### REQUIRED TASK 1
Transcribe the passage of the XPath link-extraction post from "Thanks for the great idea!" up to and including "the great idea.".

### EXCERPT
Extracting Links using Xpath

On November 21, 2007, in ColdFusion, by Anuj Gakhar

Extracting links from a piece of HTML code is a very common task and any programmer would have come across this requirement at some point. I have always used regular expressions to achieve this and it has always worked for me, no complaints there. However, I was just curious to find some other way to do it.

Here is what I did.

used CFHTTP to get the HTML code.

[xml]
<cfhttp url="https://www.anujgakhar.com" method="get" />
<cfset myVar = cfhttp.FileContent>[/xml]

Put it all in a CF XML Object

[xml]
<cfxml variable="myXml">
<Cfoutput>#ToString(myVar)#</Cfoutput>
</cfxml>[/xml]

Got all links using Xpath

[xml]
<cfset allLinks = XmlSearch(myXml, "//*[local-name()=’a’]")>[/xml]

Put everything inside a CF query.

[xml]
<cfset mylinks = QueryNew(‘title,link’)>
<cfloop from = "1" to="#ArrayLen(allLinks)#" index="this">
<cfset queryAddRow(myLinks,1)>
<cfset querySetCell(myLinks, "title", allLinks[this].XmlText) />
<cfset querySetCell(myLinks, "link", allLinks[this].XmlAttributes.href) />
</cfloop>
<cfdump var = "#mylinks#">[/xml]

And it works! I was delighted to see the results. However, the only condition is that the HTML should be valid HTML or XHTML I must say. Well, nothing special I know but atleast I found out which people dont have valid HTML on their sites! ha!

Tagged with: Xpath • XML

17 Responses to Extracting Links using Xpath

Robert Gatti says:

November 24, 2007 at 7:14 am

Thanks for the great idea! I never thought about using XPath in parsing HTML documents, I’ve always used a simple regular expression. Unfortunately, I think that the majority of websites out there are not HTML nor XHTML valid. With the number of Internet Explorer bugs and the crazy solutions to them, also the number of people that just don’t care about anything other than IE; I just don’t see the vast majority of websites validating correctly. Again, thanks for the great idea.

Reply
Anuj Gakhar says:

November 26, 2007 at 10:04 am

Thats right Robert. Majority of the websites wont have valid XHTML.

### DATA SHOWN
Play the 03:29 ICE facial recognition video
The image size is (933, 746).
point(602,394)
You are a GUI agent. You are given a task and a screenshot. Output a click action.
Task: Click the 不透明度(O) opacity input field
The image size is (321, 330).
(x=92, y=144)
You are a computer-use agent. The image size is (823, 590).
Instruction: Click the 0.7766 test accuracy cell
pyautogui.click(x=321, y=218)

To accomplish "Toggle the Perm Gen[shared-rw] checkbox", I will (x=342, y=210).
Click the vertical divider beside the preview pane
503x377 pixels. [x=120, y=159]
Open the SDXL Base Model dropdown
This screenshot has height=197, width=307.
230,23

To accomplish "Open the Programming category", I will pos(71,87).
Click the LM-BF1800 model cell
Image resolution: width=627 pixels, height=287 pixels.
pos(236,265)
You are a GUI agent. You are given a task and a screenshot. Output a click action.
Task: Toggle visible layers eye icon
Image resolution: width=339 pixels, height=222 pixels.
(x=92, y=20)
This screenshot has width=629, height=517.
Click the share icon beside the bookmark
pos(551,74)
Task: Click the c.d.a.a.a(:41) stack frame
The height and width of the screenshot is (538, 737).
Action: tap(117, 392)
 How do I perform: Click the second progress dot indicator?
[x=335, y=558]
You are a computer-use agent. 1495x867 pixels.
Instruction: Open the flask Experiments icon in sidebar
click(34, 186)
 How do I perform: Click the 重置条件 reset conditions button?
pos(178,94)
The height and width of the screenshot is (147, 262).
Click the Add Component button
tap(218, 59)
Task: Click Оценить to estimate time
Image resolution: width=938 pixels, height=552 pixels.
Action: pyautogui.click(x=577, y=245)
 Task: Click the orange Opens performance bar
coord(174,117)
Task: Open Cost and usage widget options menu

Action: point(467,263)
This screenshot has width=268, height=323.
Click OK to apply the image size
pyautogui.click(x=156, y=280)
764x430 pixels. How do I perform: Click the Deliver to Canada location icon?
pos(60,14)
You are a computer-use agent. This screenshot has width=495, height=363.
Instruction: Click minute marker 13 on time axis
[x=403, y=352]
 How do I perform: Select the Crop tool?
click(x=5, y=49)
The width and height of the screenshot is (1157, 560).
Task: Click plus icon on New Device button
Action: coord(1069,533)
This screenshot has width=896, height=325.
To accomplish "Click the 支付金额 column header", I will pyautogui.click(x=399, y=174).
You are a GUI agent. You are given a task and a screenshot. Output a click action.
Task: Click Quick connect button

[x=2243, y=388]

### REQUIRED TASK 2
Please give the lines of the entries from the line with "Task: Open Cost and usage widget options menu" up to and including the line with "Action: coord(1069,533)" as a JSON list of strings, one string per line, leaving out blank lines.

### WRITTEN SOLUTION 1
Thanks for the great idea! I never thought about using XPath in parsing HTML documents, I’ve always used a simple regular expression. Unfortunately, I think that the majority of websites out there are not HTML nor XHTML valid. With the number of Internet Explorer bugs and the crazy solutions to them, also the number of people that just don’t care about anything other than IE; I just don’t see the vast majority of websites validating correctly. Again, thanks for the great idea.

### WRITTEN SOLUTION 2
[
  "Task: Open Cost and usage widget options menu",
  "Action: point(467,263)",
  "This screenshot has width=268, height=323.",
  "Click OK to apply the image size",
  "pyautogui.click(x=156, y=280)",
  "764x430 pixels. How do I perform: Click the Deliver to Canada location icon?",
  "pos(60,14)",
  "You are a computer-use agent. This screenshot has width=495, height=363.",
  "Instruction: Click minute marker 13 on time axis",
  "[x=403, y=352]",
  " How do I perform: Select the Crop tool?",
  "click(x=5, y=49)",
  "The width and height of the screenshot is (1157, 560).",
  "Task: Click plus icon on New Device button",
  "Action: coord(1069,533)"
]